■ Stated goal 1:
From the speech on stop and search below, extract the part that opens with the words containing "We have heard" and closes with "Clearly, it is not.".
■ Stated goal 2:
Decide whether each statement agrees with the speech on stop and search below: (a) The speaker says the Labour Front Bench is focused on Clause 11 in particular. (b) The speaker says the stop and search without suspicion is meant to deal with terrorism and serious gun crime. (c) The speaker says the Bill is at Committee stage. Answer yes or no for each, quoting the deciding words.

■ Reading passage:
- - -

Before I do so, I want to say how much I sympathise and agree with much of what the noble Lord, Lord Paddick, and others have said about Amendment 46 and stop and search with suspicion. It is worth reflecting that many of us are grappling with a Bill with much of which we disagree, but we are at Report stage and difficult decisions and choices are before us about how we might improve the Bill—if the votes are won in your Lordships’ House—and send it back to the other place with the best possible chance of it not being overturned, thereby impacting on the legislation in a way which will protect, as many of us want to, the rights and freedoms that the people of this country have enjoyed for generations and which parts of the Bill seriously threaten to undermine. That is the choice that lies before us. That is the difficult choice I have in saying from the Labour Front Bench that we are focused on Clause 11 in particular. That does not mean that we agree with other aspects of the stop and search powers, but it means that we think that Clause 11 in particular is an affront to the democratic traditions of our country.

We have heard what it actually does. We have had a former Commissioner of the Metropolitan Police, a former senior police officer of the Metropolitan Police, and others, telling us about stop and search without suspicion and the impact that it has on black and ethnic minority communities, particularly on the young. Will your Lordships seriously pass into law something that will make that fragile relationship between the police and those local communities even worse? Is that what we want to do? And what is it for: terrorism, serious gun crime, serious knife crime, or the threat of murder and riots on our streets? No, it is because some protests may take place somewhere, and we will have stop and search without suspicion to deal with it. Is that in any sense proportionate or a reasonable response to public disorder? Clearly, it is not.

- - -

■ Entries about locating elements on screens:

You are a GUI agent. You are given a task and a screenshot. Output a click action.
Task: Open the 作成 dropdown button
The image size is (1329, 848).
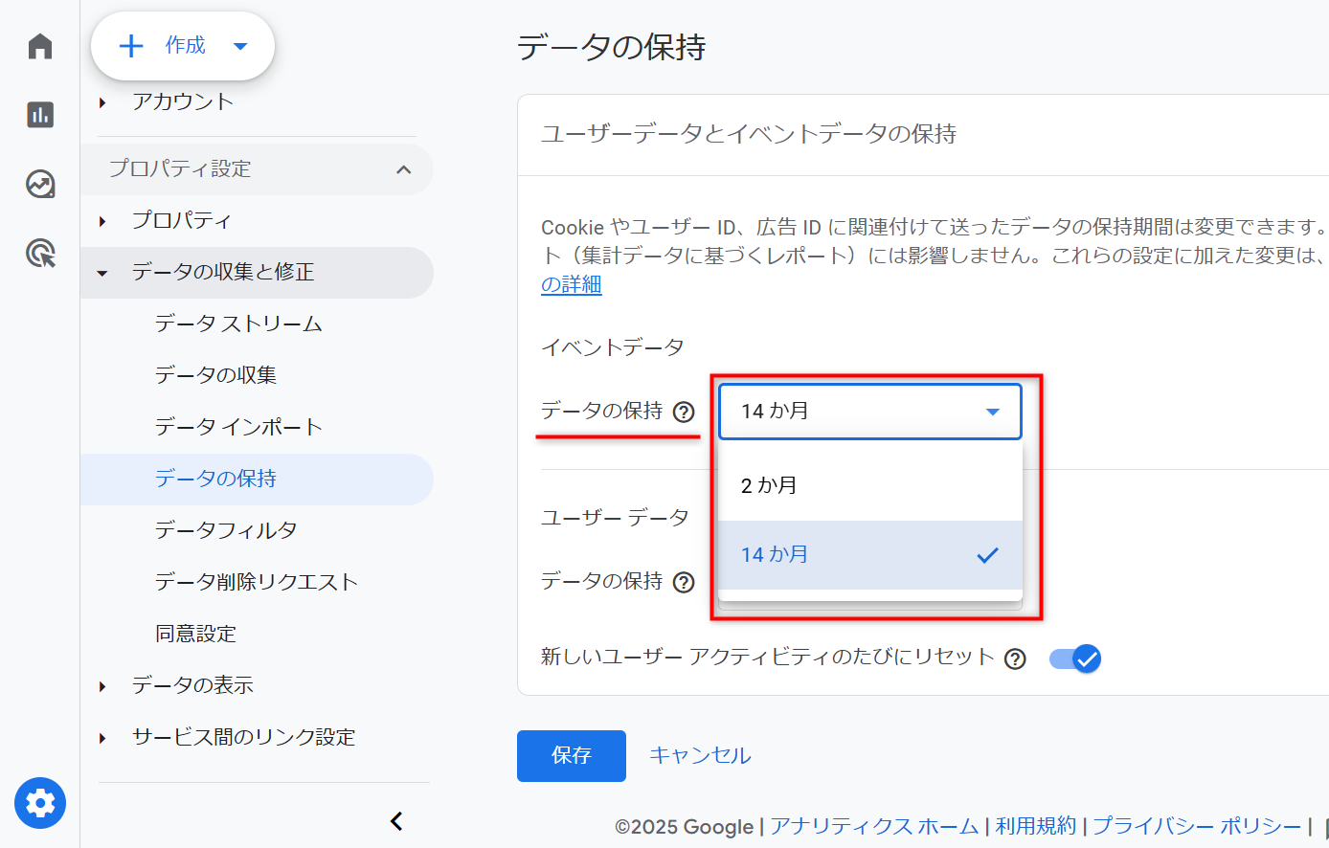183,46
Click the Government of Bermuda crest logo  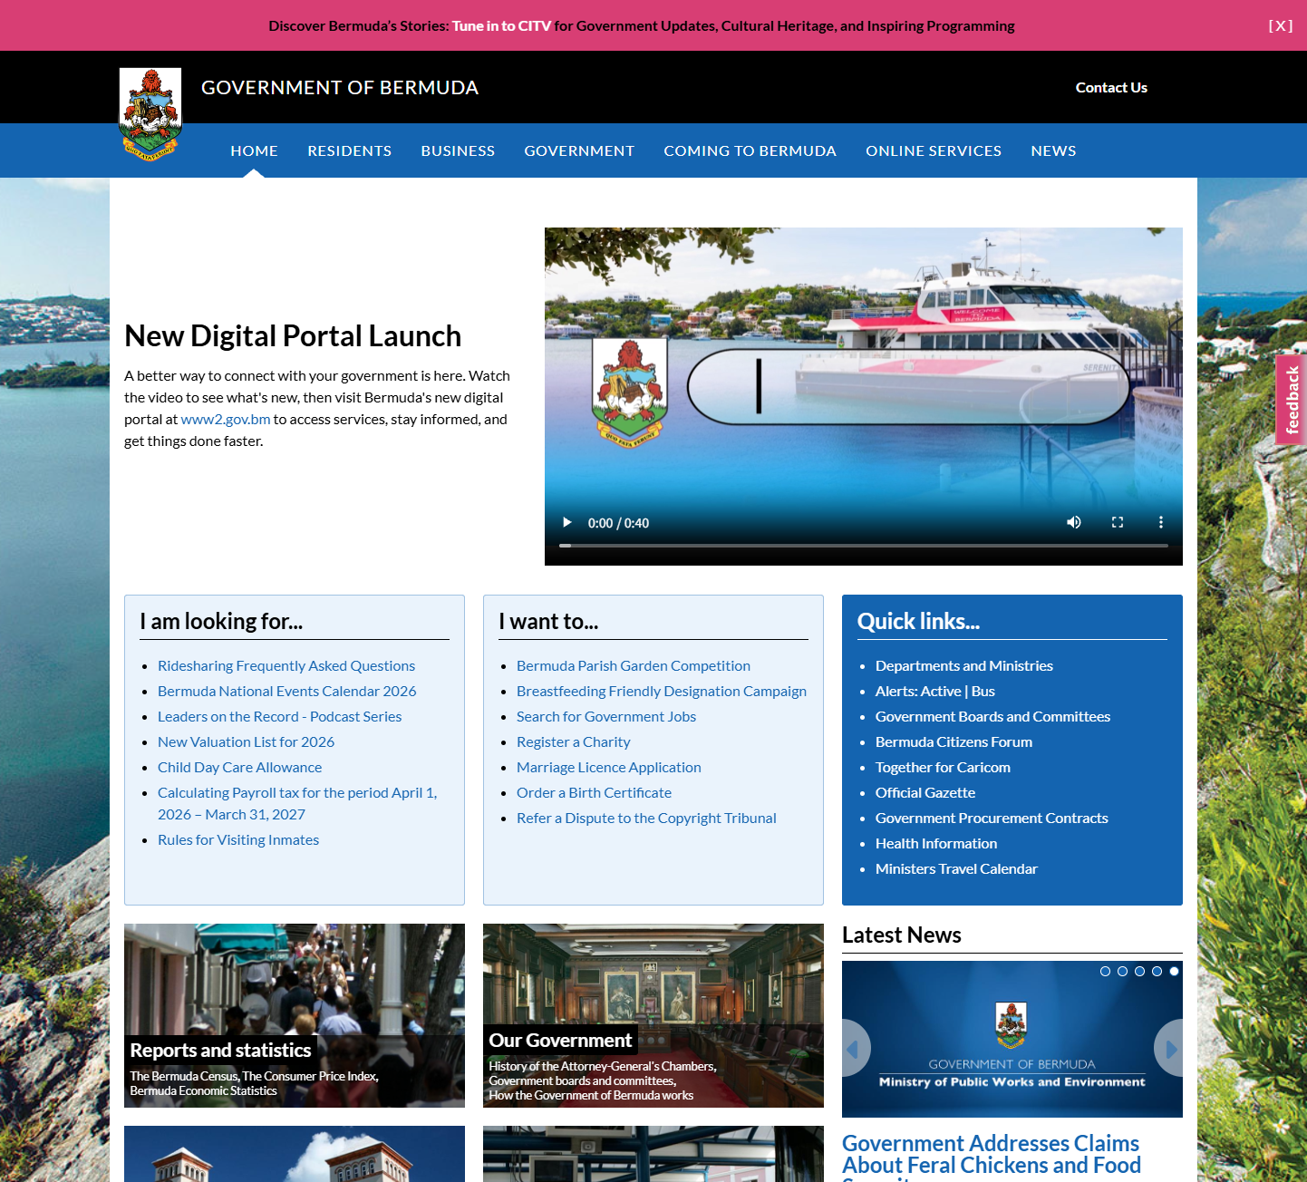(150, 113)
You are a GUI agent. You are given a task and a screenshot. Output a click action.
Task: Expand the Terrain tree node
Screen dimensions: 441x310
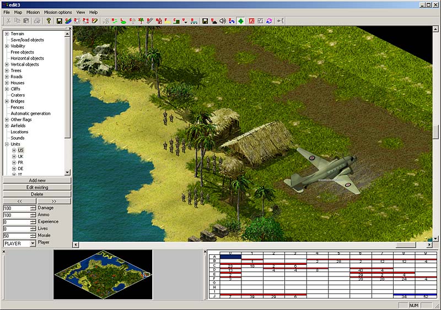tap(7, 34)
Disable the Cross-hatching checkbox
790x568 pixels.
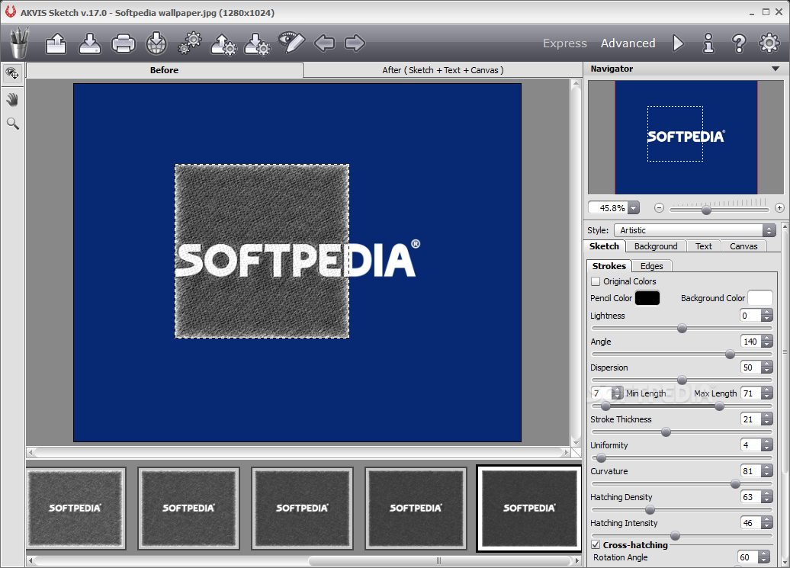pos(596,545)
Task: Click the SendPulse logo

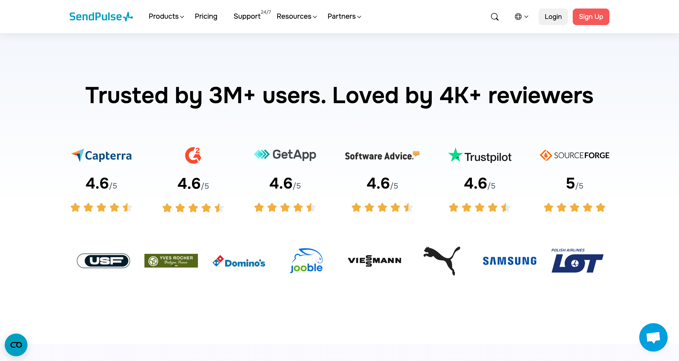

- - -

■ Task response 1:
We have heard what it actually does. We have had a former Commissioner of the Metropolitan Police, a former senior police officer of the Metropolitan Police, and others, telling us about stop and search without suspicion and the impact that it has on black and ethnic minority communities, particularly on the young. Will your Lordships seriously pass into law something that will make that fragile relationship between the police and those local communities even worse? Is that what we want to do? And what is it for: terrorism, serious gun crime, serious knife crime, or the threat of murder and riots on our streets? No, it is because some protests may take place somewhere, and we will have stop and search without suspicion to deal with it. Is that in any sense proportionate or a reasonable response to public disorder? Clearly, it is not.

■ Task response 2:
(a) Yes: "we are focused on Clause 11 in particular"
(b) No: "No, it is because some protests may take place somewhere"
(c) No: "we are at Report stage"